TASK INSTRUCTIONS – The answer is the exact run of lines in the listing below from the line containing "1270x902 pixels. Task: Click" up to and including the line containing "Task: Click the step number 1 marker", with pictures removed.

THE DATA –
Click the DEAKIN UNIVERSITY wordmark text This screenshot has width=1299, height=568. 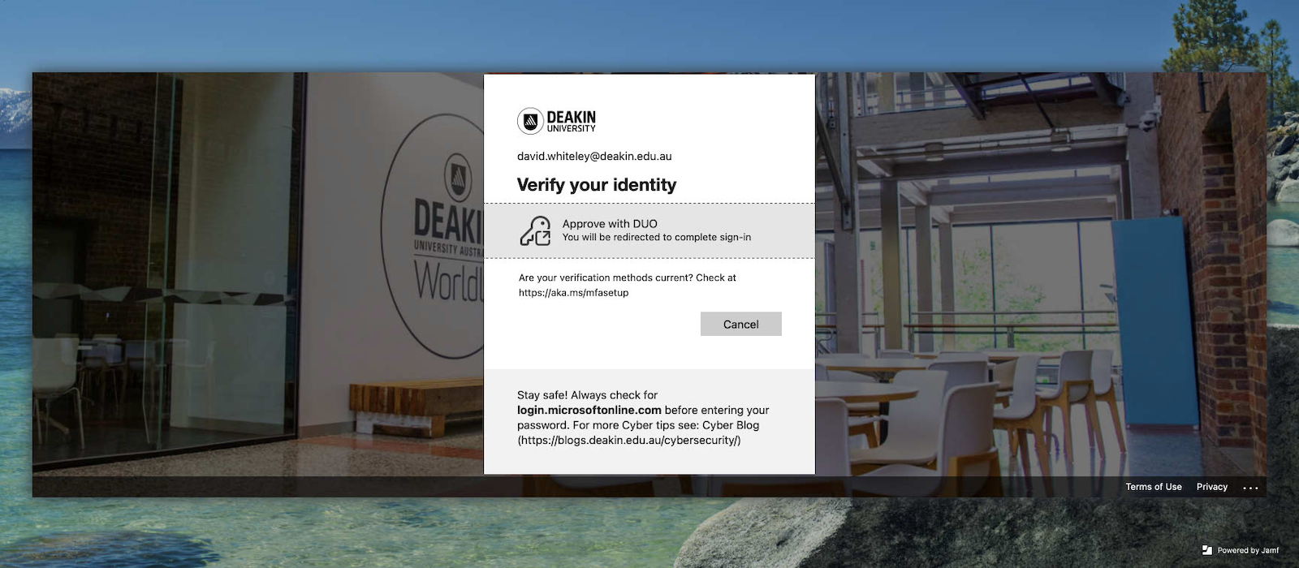(571, 122)
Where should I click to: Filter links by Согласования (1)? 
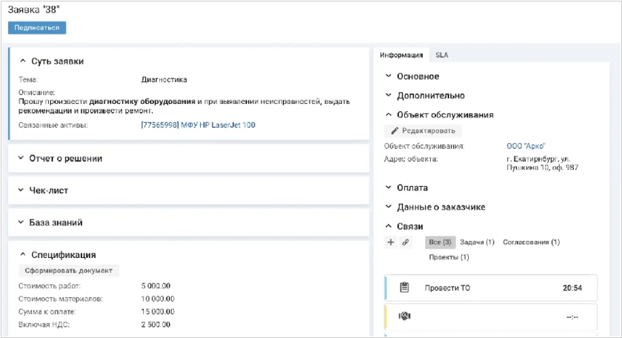pos(531,242)
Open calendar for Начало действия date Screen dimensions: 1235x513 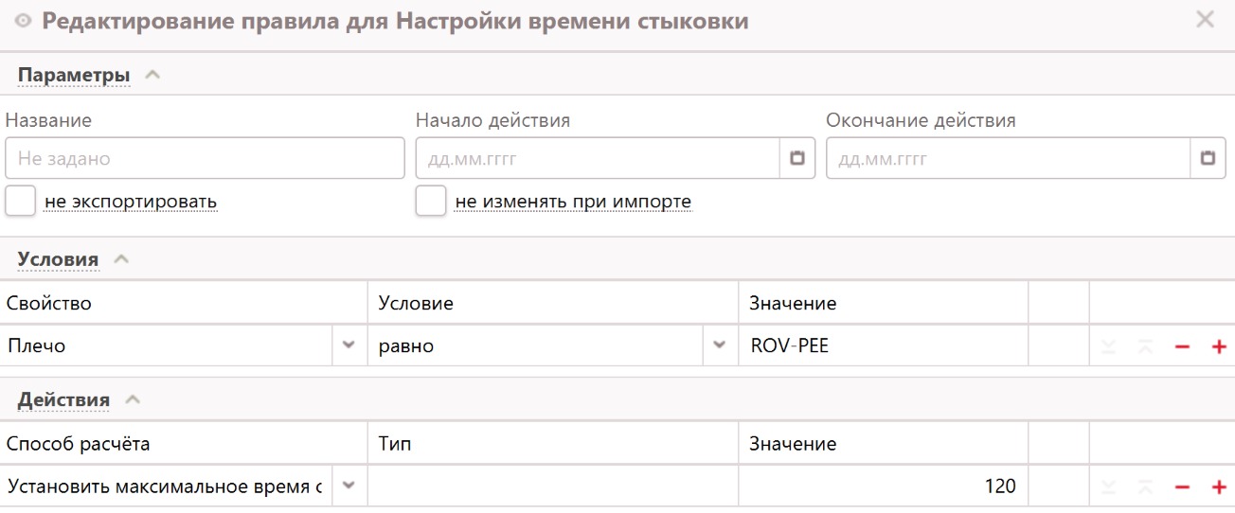coord(796,159)
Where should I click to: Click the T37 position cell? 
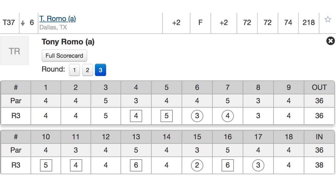[9, 23]
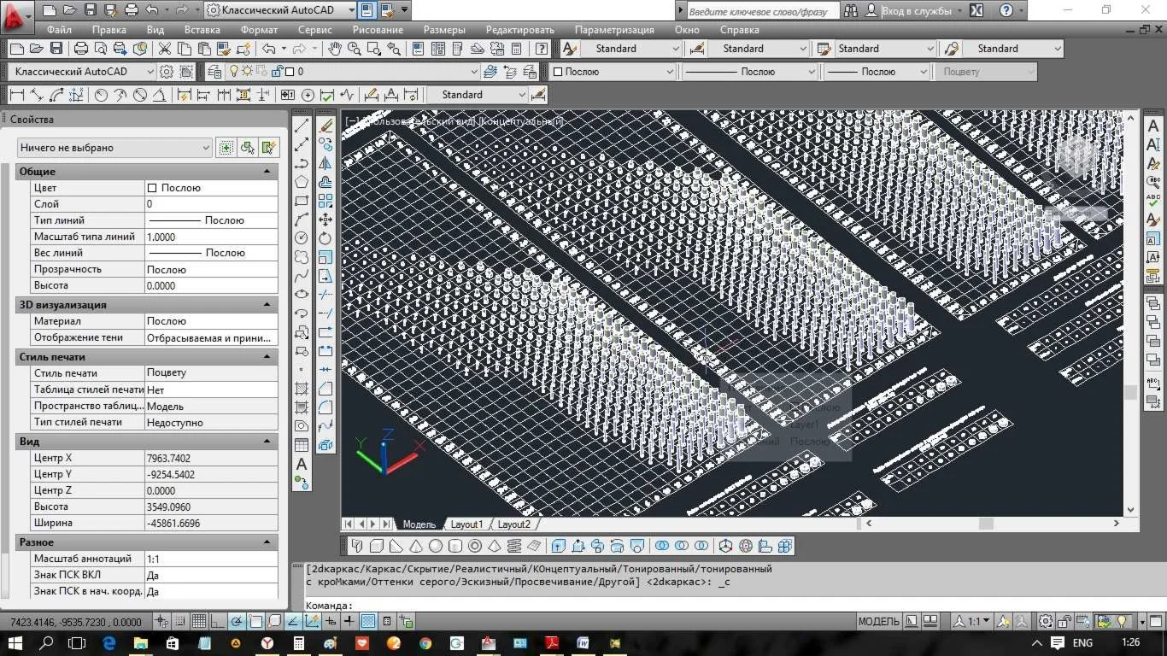
Task: Select the Linear dimension tool
Action: click(16, 95)
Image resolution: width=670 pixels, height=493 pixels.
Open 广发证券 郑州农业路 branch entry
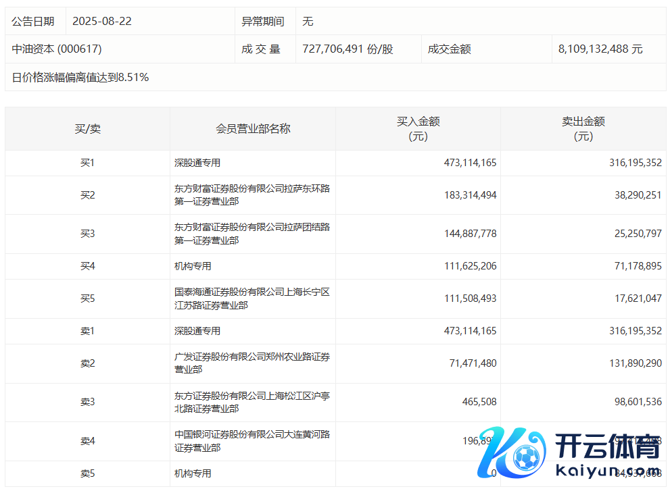[252, 363]
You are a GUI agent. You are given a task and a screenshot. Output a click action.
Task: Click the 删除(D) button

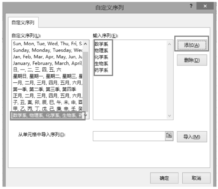click(x=192, y=60)
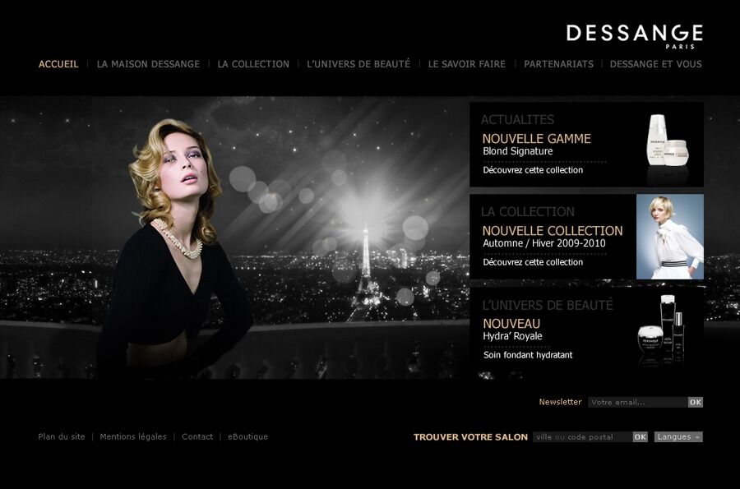740x489 pixels.
Task: Open the eBoutique footer link
Action: pyautogui.click(x=247, y=436)
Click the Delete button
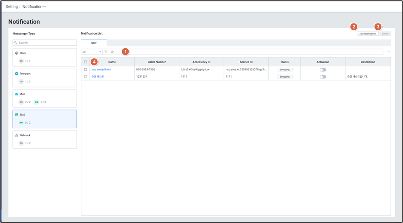This screenshot has width=403, height=223. pos(385,33)
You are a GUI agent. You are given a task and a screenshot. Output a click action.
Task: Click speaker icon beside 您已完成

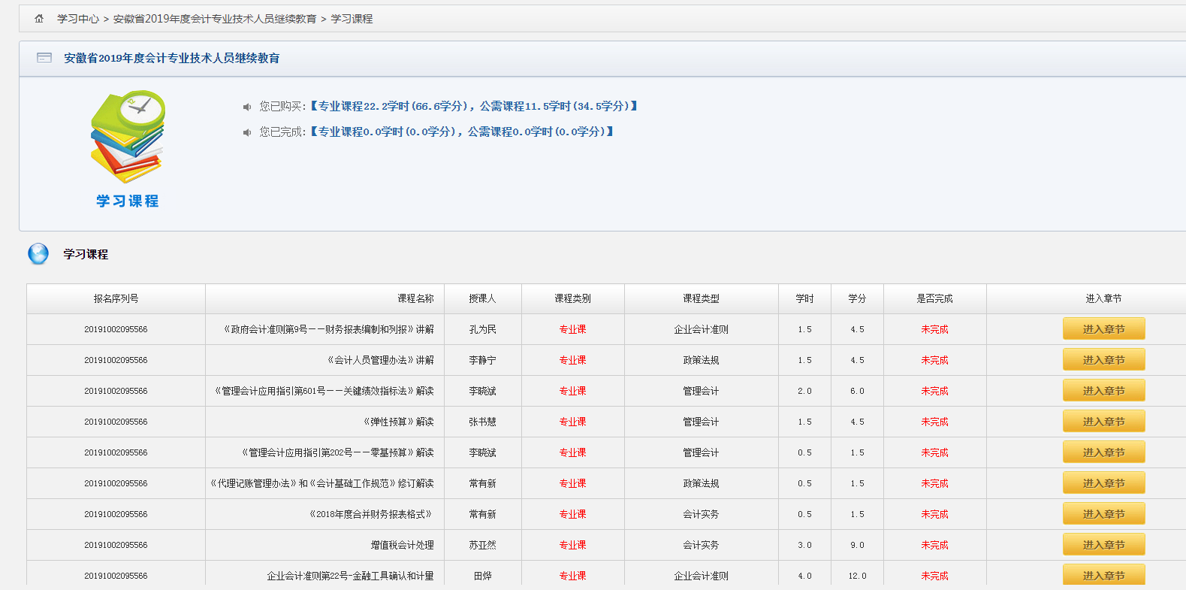pos(247,132)
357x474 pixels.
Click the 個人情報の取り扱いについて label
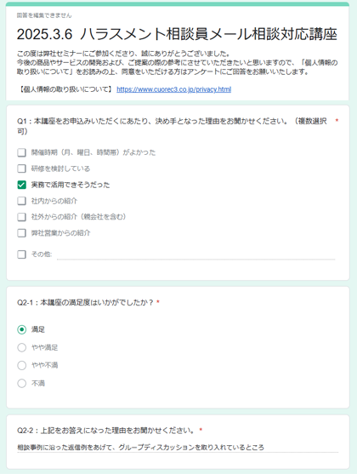pos(65,89)
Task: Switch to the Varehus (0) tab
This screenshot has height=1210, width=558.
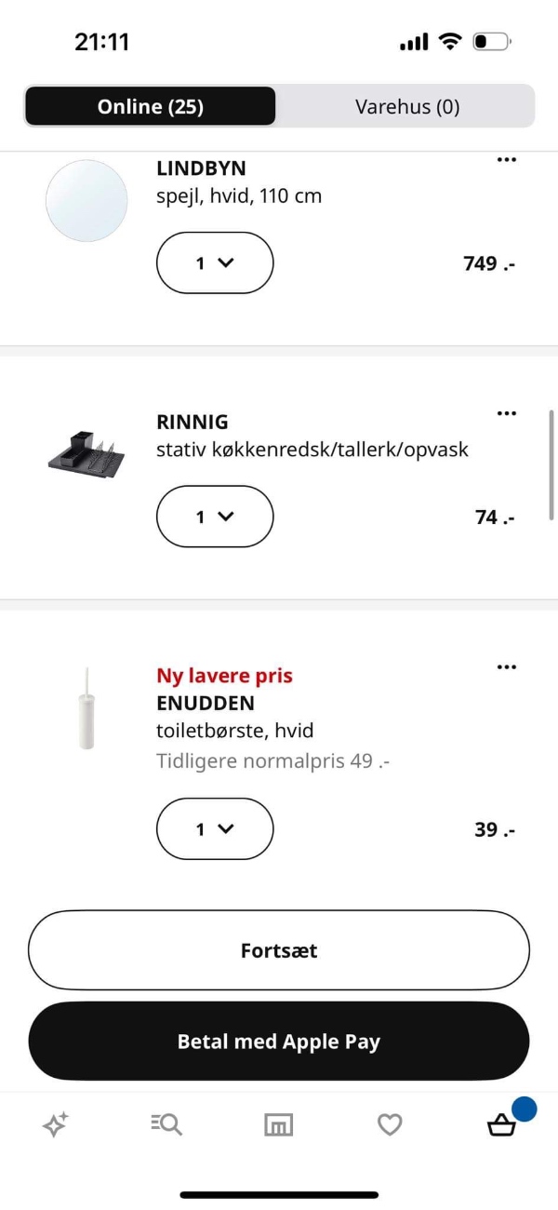Action: click(x=407, y=106)
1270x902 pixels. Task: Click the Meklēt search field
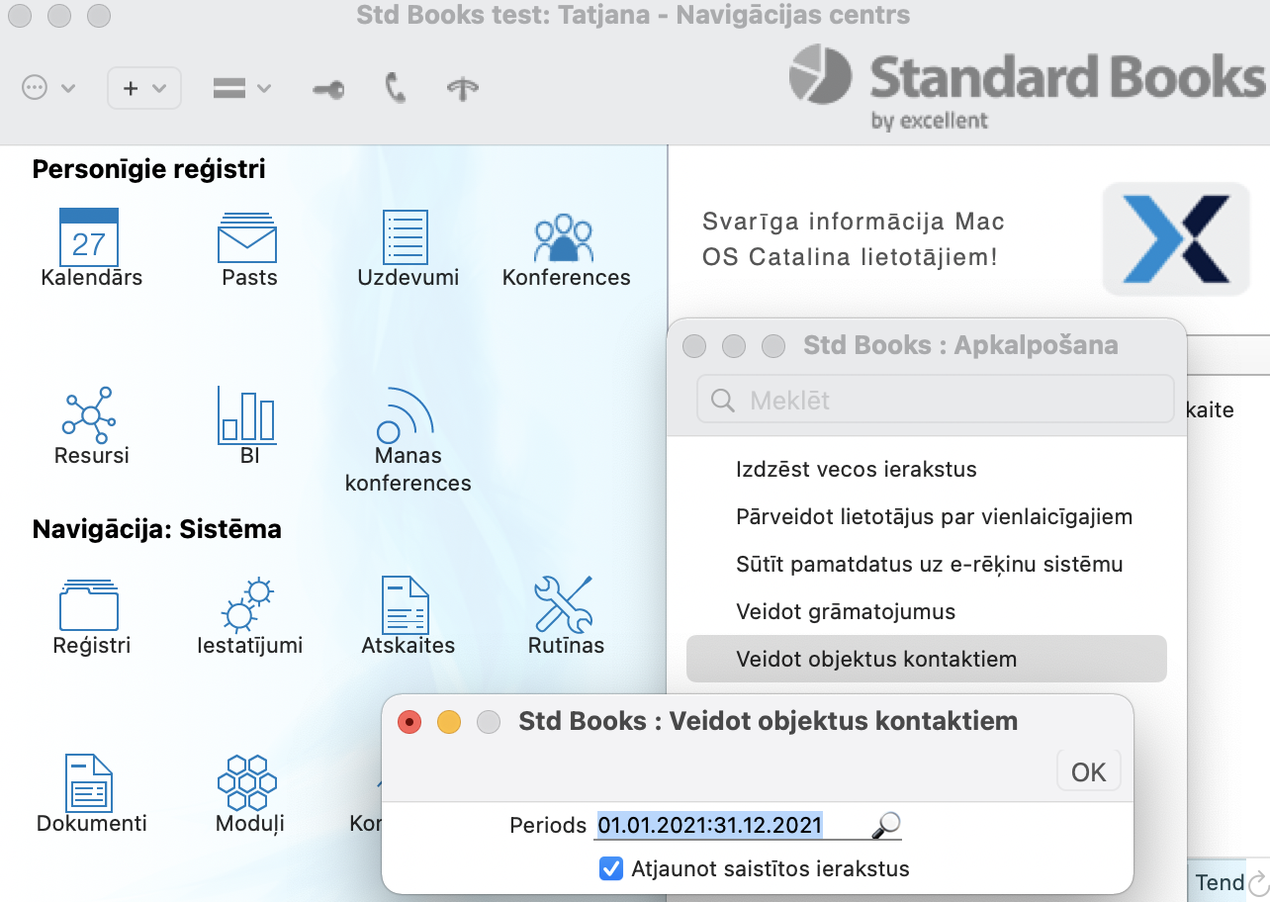(935, 401)
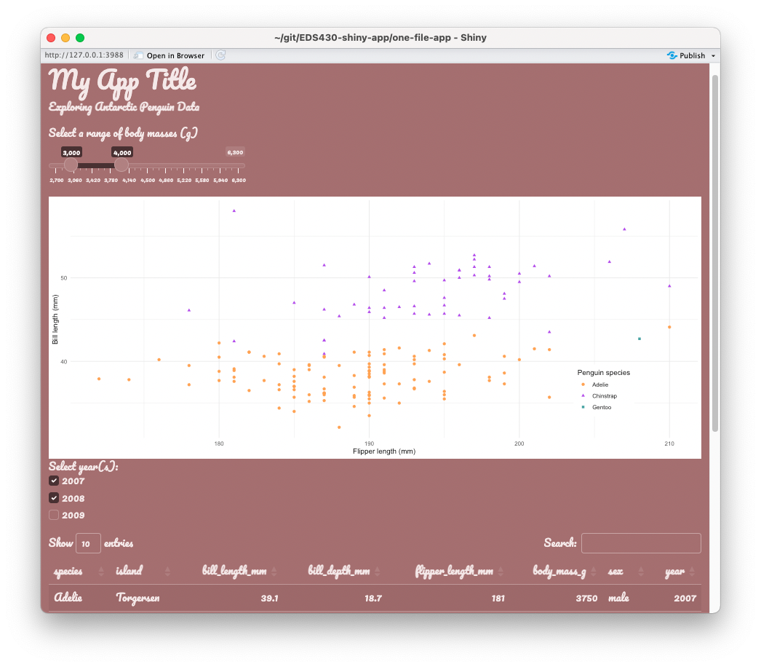This screenshot has height=667, width=761.
Task: Uncheck the 2007 year checkbox
Action: 54,480
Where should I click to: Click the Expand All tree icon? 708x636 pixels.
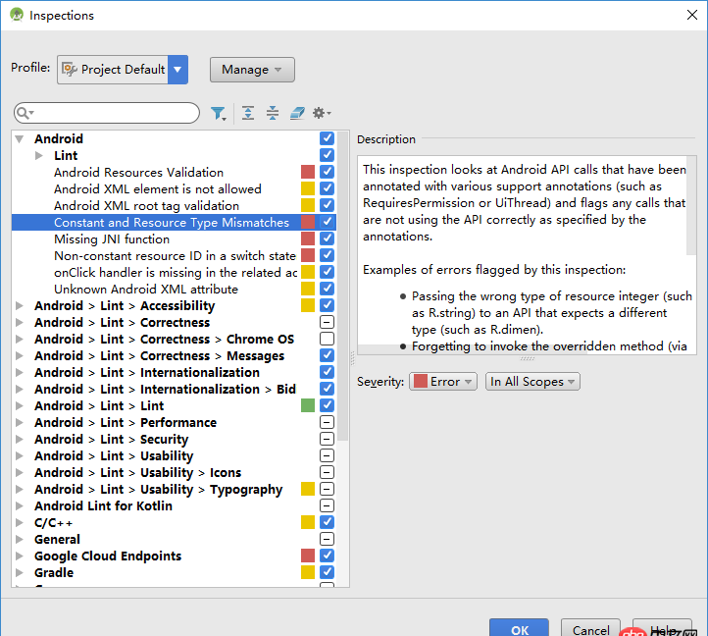pos(248,113)
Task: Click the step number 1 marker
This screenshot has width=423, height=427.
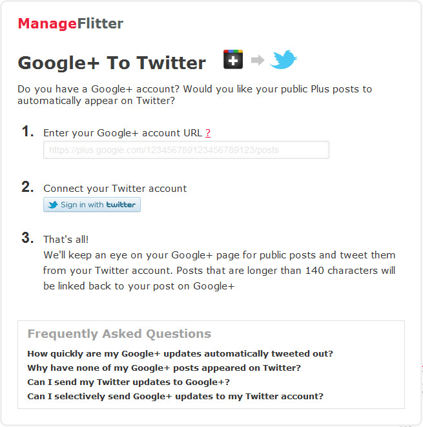Action: tap(28, 131)
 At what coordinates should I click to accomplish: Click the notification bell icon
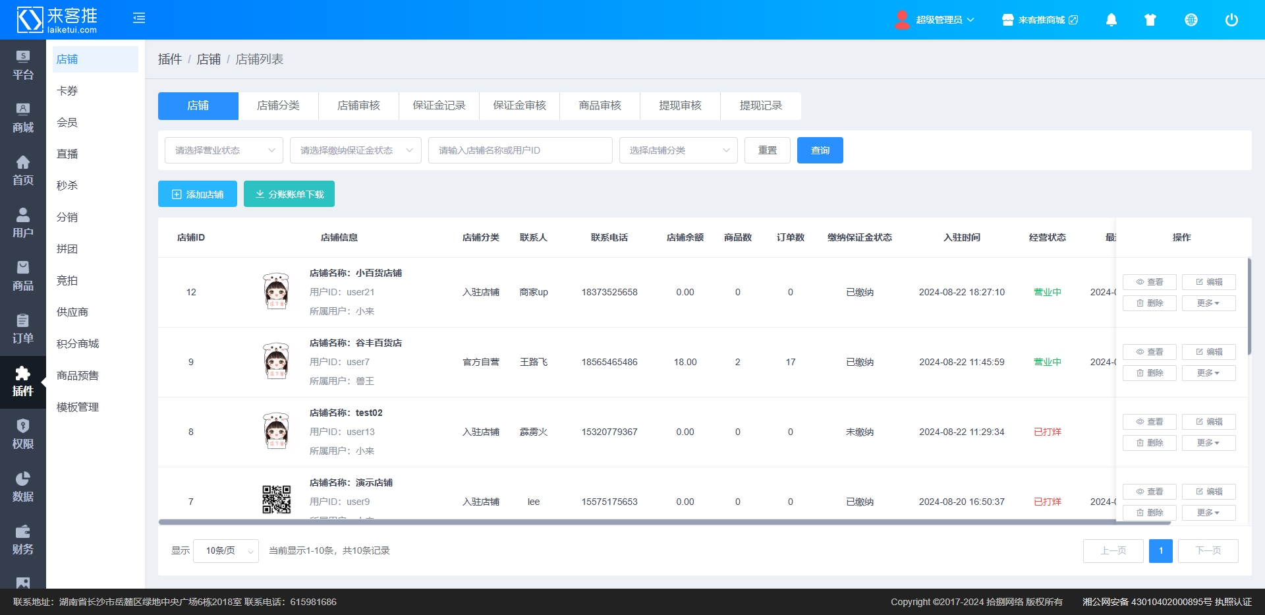1111,20
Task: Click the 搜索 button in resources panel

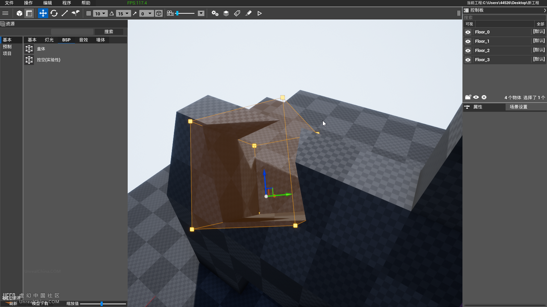Action: click(109, 32)
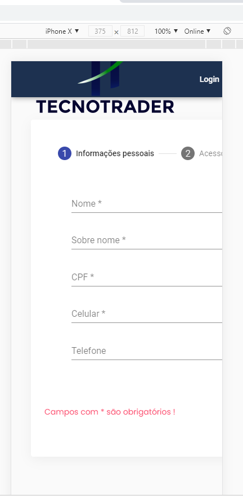Click the TECNOTRADER brand text

point(105,107)
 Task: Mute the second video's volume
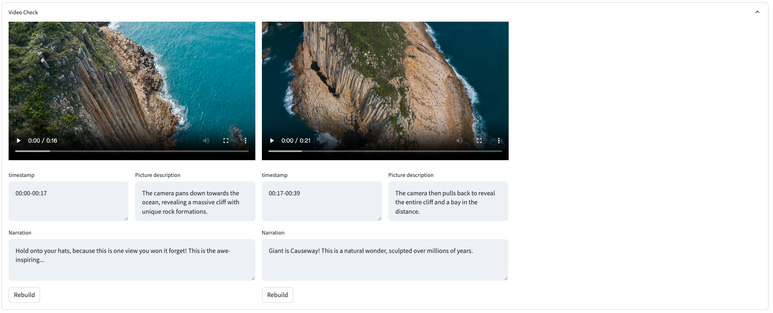click(x=460, y=141)
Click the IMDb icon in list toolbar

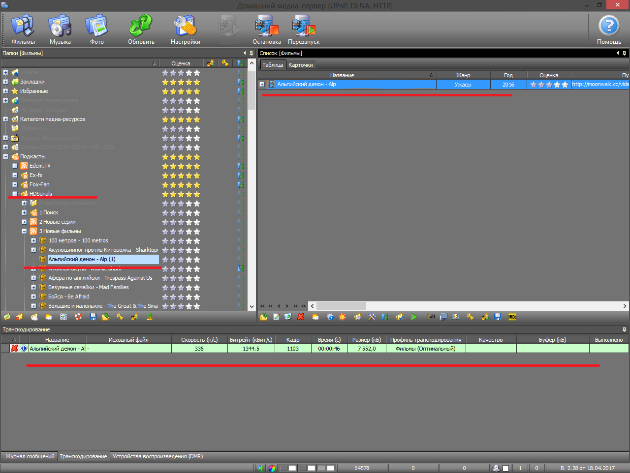point(512,317)

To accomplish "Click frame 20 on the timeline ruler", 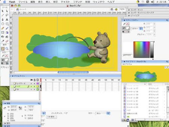I will 66,80.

RESULT OF THIS TASK –
1270x902 pixels. Task: Click the Meklēt search field
(935, 401)
This screenshot has height=667, width=761.
Task: Uncheck the 2007 year checkbox
Action: 54,480
Where should I click to: Click the Expand All tree icon? 708x636 pixels.
pos(248,113)
Task: Click the step number 1 marker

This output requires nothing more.